翌日、いつも使っている軍基地の巨人種用のミーティングルームに、現在の首相である身長242mの渡邊涼子が、外務大臣兼軍務大臣である身長262mの鮫嶋ありさを伴って姿を現した。

「あれ?なんかこの部屋大きくなってない?」

涼子の疑問に案内して来た軍属の巨人種が答える。

「はい、優奈様の40倍サイズに合わせて拡張しました。それに、若い巨人種の中にも、身長300m近い子がいますのでちょうどいいだろうと。」

確かに20代前半に見えるこの巨人種の女の子も身長は涼子とあまり変わらない。

「なんか、私たちもそのうち巨人種の中では小柄な方に入るかもね。」

自嘲気味に笑いながら中に入ると、既にひとりの巨人が入り口に近い上位種席に座っていた。


誰なんだろう?軍属の巨人種には見えない。というより、もしそうだったら椅子に座っていいはずが無い。座っていいのは今日初めて会う超上位種の優奈様と上位種のお三方・・・あっ・・・涼子は何かを思い出したようだ。

「あ、あの・・・ラン様、でいらっしゃいますか?」

幼い顔立ちの女の子がニコッと笑ってすっと立ち上がった。


40倍、285mに巨大化していたランが、部屋に入ってきたふたりの巨人に軽く頭を下げた。
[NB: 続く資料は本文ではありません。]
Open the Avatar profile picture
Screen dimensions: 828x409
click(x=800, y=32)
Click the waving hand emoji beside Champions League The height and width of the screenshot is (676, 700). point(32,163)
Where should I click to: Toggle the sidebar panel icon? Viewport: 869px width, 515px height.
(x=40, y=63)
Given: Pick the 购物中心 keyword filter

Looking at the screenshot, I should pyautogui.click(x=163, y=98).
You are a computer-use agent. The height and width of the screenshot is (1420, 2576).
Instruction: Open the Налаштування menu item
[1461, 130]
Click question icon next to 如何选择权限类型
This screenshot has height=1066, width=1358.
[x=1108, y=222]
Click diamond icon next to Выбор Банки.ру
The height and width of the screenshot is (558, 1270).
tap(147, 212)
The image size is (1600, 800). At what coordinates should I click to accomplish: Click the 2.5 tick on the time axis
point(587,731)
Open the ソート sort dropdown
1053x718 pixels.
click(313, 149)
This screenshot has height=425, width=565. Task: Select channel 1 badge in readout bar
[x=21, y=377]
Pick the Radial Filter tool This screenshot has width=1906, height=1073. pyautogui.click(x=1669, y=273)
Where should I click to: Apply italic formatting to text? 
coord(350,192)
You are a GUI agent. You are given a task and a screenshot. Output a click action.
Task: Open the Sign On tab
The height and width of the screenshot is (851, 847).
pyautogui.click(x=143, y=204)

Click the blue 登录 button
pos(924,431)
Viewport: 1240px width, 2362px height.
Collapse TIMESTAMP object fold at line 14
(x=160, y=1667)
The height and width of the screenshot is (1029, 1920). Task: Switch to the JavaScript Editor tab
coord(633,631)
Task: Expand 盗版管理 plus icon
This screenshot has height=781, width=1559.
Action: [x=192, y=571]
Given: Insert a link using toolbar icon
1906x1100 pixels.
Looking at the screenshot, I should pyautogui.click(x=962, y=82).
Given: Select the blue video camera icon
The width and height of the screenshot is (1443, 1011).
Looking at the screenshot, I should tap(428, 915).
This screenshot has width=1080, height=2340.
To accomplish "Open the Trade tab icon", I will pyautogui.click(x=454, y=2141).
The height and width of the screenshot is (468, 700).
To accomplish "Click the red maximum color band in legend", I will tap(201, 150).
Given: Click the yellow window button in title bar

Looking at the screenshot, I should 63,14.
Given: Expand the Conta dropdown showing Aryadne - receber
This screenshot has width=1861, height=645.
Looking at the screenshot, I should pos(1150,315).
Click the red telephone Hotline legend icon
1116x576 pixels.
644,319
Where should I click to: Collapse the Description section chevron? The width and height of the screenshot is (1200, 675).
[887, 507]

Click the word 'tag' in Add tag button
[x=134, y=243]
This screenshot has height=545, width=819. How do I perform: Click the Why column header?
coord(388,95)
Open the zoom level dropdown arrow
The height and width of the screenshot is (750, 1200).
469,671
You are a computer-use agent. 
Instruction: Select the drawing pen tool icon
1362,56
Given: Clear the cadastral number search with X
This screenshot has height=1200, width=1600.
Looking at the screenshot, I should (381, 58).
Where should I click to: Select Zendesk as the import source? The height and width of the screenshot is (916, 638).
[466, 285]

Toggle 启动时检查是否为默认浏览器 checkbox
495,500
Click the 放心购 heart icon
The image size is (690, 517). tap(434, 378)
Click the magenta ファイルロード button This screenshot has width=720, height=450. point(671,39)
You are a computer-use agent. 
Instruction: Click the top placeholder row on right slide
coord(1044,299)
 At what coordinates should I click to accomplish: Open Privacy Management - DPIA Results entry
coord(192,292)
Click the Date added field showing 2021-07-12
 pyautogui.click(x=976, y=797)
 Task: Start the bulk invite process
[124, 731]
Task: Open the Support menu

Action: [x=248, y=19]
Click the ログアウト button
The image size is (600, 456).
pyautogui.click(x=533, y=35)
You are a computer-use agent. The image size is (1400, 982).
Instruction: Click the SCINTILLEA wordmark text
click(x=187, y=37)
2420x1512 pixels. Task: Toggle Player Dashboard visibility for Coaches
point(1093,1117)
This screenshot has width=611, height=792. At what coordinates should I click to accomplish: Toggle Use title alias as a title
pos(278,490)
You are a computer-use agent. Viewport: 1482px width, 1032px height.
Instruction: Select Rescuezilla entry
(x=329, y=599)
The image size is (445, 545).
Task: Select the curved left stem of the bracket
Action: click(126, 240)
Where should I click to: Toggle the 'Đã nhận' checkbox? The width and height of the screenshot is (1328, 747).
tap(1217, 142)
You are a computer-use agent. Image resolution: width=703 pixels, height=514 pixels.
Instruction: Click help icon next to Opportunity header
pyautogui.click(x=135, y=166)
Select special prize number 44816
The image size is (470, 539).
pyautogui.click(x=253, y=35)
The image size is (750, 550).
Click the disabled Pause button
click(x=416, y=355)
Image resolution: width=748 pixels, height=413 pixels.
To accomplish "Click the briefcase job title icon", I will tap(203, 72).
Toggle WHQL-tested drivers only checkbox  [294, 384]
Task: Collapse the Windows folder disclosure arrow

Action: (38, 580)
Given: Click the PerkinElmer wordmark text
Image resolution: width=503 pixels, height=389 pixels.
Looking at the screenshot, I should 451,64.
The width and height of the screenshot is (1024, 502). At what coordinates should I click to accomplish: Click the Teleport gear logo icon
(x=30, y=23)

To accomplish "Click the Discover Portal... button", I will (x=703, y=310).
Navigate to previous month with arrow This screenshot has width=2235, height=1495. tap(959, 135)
「はじめまして、ランと申します。え~っと、総理大臣の涼子さんとこちらは外務大臣のありささん、ですよね。よろしくお願いします。」

「あっ、頭をお上げください。ラン様は外国の方とはいえ我が国の上位種様と同等のお立場と千鶴様から伺っています。そんなことをされては、私たちが叱られます。」

涼子とありさが慌てて深々と頭を下げる。

「わ・・・わたくしが、首相を務めさせていただいております、渡邊涼子と申します。こちらは、外務大臣兼軍務大臣の鮫嶋ありさです。どうぞよろしくお願いいたします。」

「そうなんだ。じゃあ、堅苦しいことはこれくらいにして、一緒に優奈ちゃんを待ってましょ。」

その時、部屋の外から声が聞こえた。


「ランちゃん、あんまりからかわないであげてよ。これでも一応この国のトップだからさ。」

50倍、身長262mの美晴と、100倍、身長282mの千鶴が入り口に並んで立っていた。

千鶴の最低身長はいつの間にか282cmにまで大きくなっていたので、この巨女ぞろいのメンバーでも何とか100倍の巨大化で追いつくことができるようになっていた。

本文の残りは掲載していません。